“Manufacturing is starting to move back to the west,” states Pippa Malmgren of the Canonbury Group with great confidence. Speaking to the CFA Institute a few weeks ago from the beautiful Usher Hall in Edinburgh, Scotland, she commented that you’re seeing events like the Chinese taking a position in Volvo. Or you’re seeing international investment in farmland in Australia. “International markets respond amazingly quickly to change in price pressures, and the change has started. Huge amounts of capital are starting to flow in the opposite direction.”
A similar sign of change.
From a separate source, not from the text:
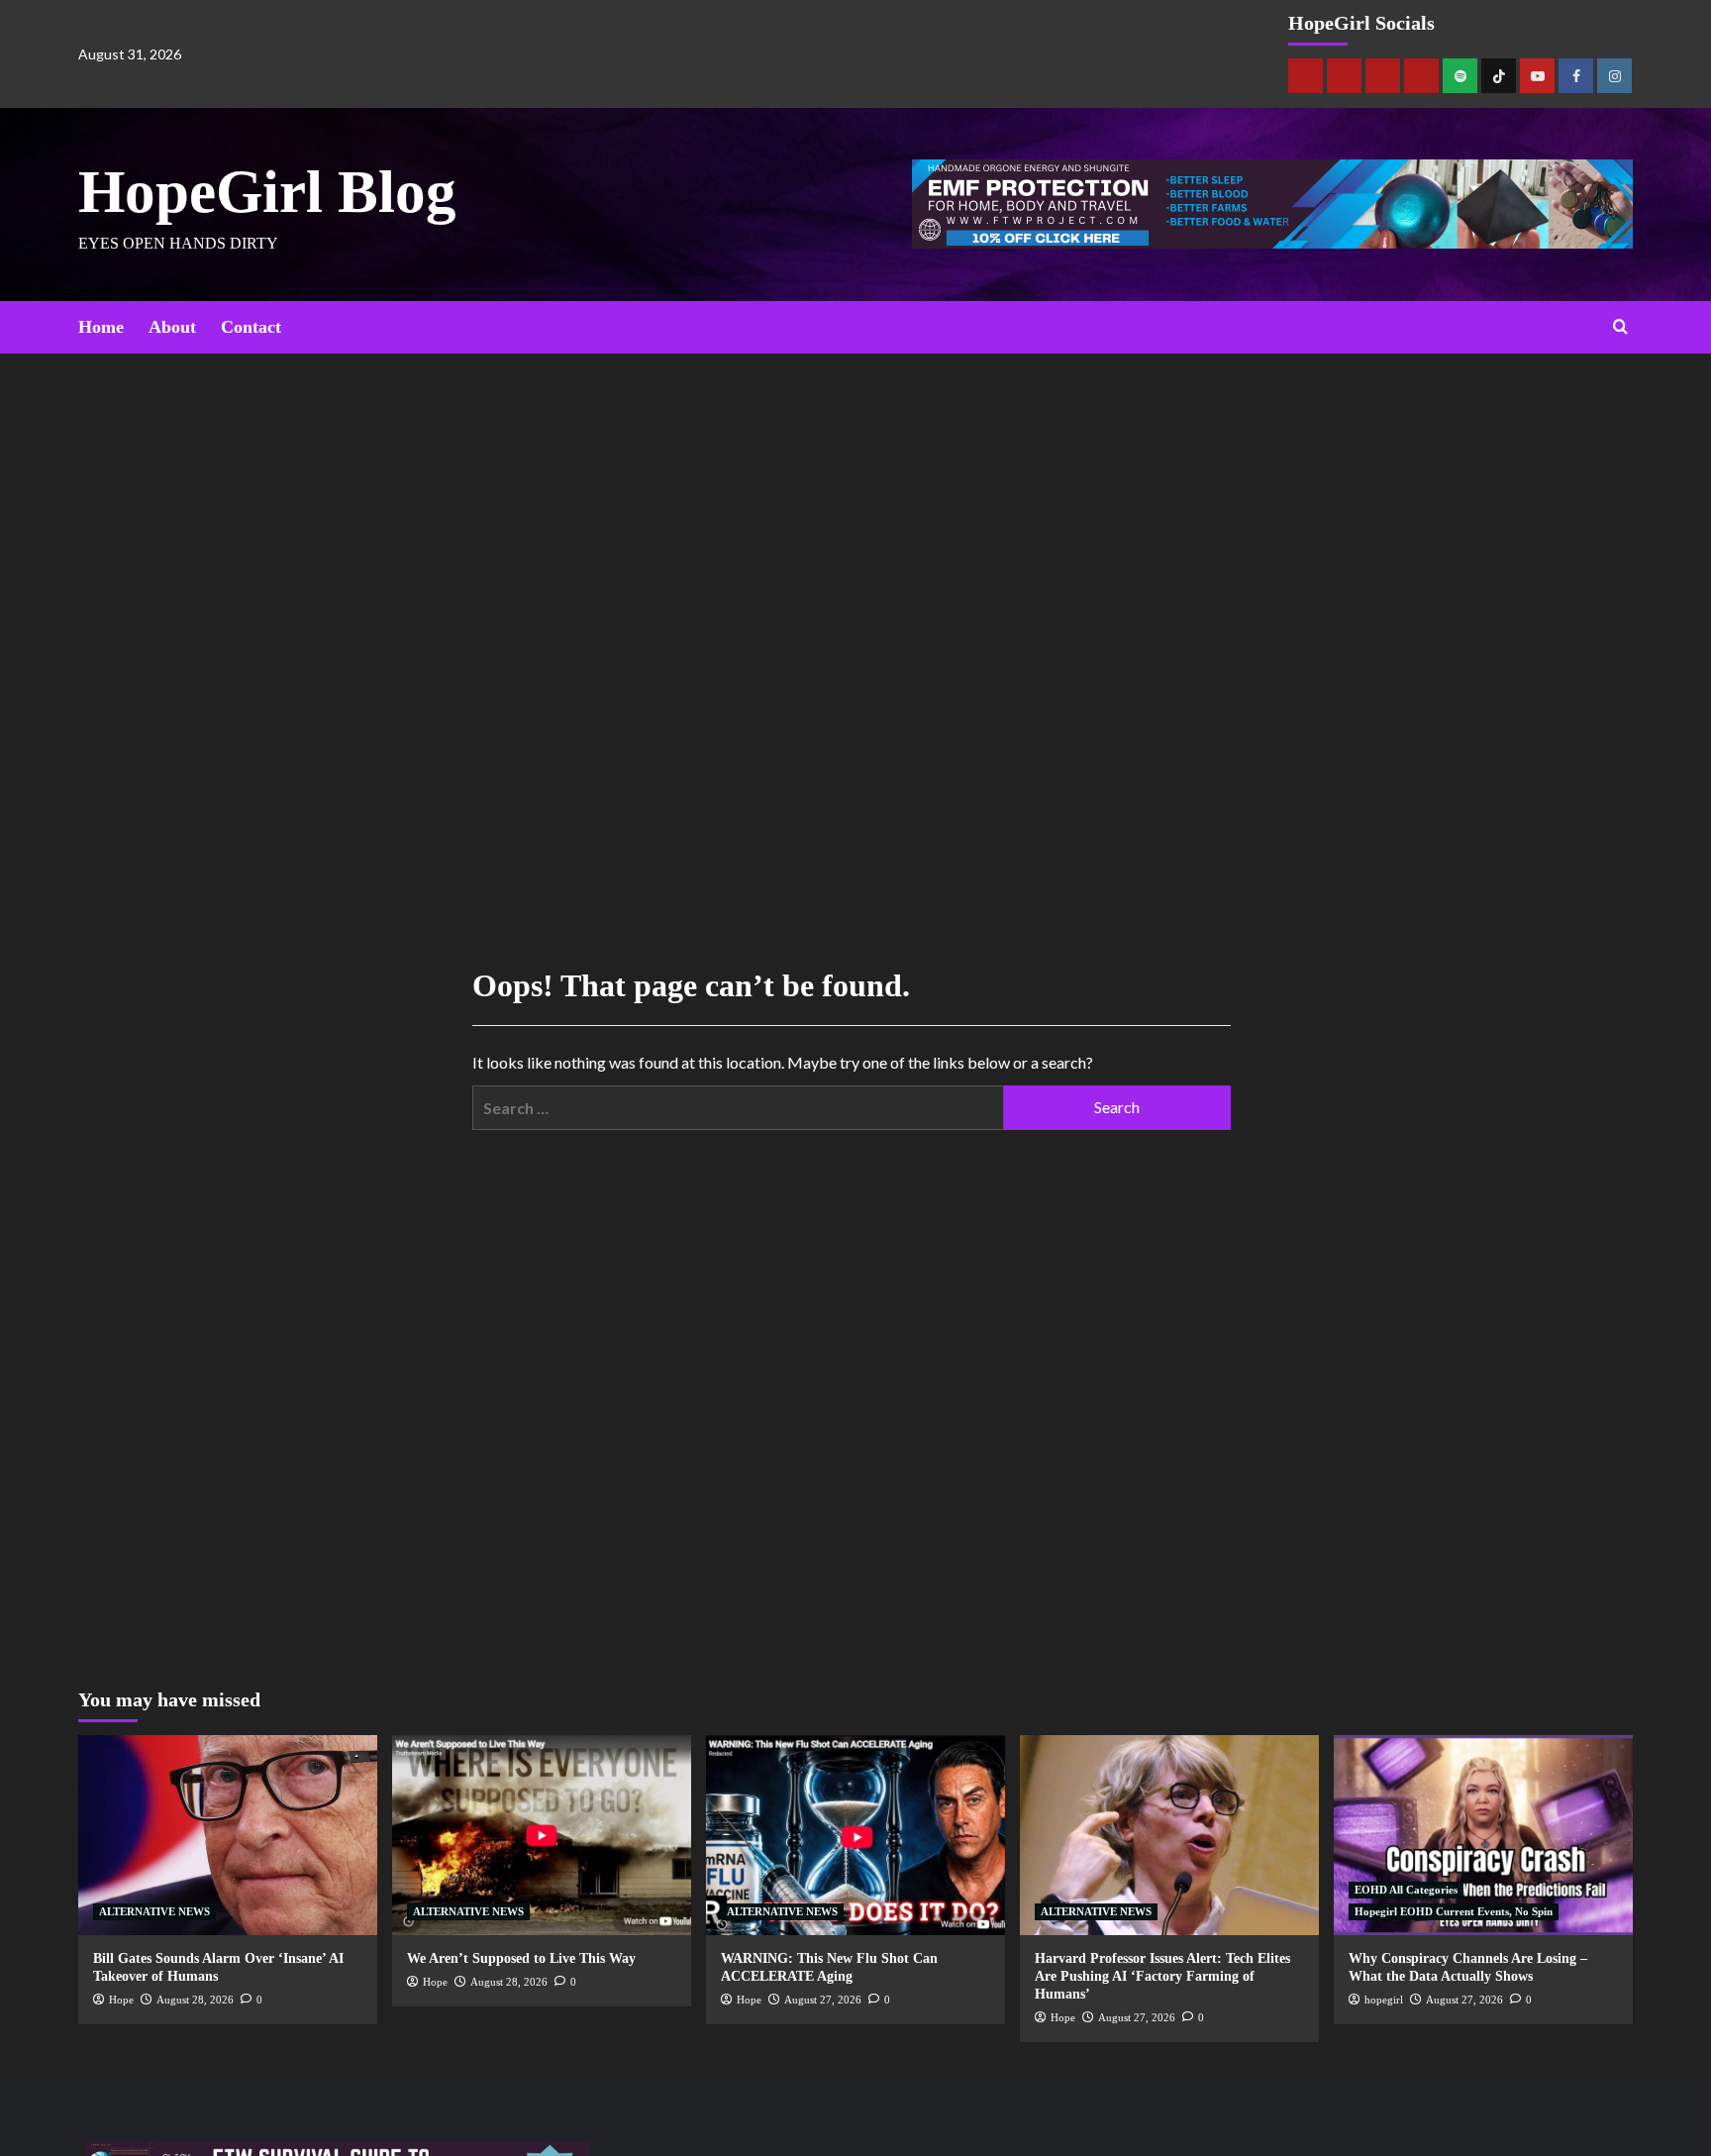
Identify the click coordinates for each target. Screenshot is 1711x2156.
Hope (121, 1999)
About (172, 327)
Malmgren believes that revolutions and political disruption don't occur in a vacuum--and they have global economic impact quickly. Take for instance the huge pressure on wages in the "Third World." “The cost of an onion in India has gone up 100% in the last year,” she says. “Sugar and cocao have gone up, so you see acquisition activity like Kraft and Cadbury,” she pointed out, as an indication that global inequalities are forcing mainstream companies to pay more for higher quality brands.
These subtle shifts support what may be a sea-change in the manufacturing sector. Several BVWire.com readers have commented that the 20+ year decline in textile prices has stopped, and in fact reversed. More than one retail CEO is predicting 5-10% increases in their cost of goods this year as global wage pressures in key producing countries like VietNam and Bangladesh, along with inflation in the BRIC and other countries, suggest that the imbalance in international manufacturing costs is beginning to diminish.
Malmgren’s thoughts on how to make sense of this: “don’t be fooled by top line growth. Sure, China is growing at 10%, but don’t forget inflation and the fact that their costs are going up faster.”
“And, don’t forget what happens to governments that can’t feed their people. This is not an issue that’s isolated to northern Africa,” she says.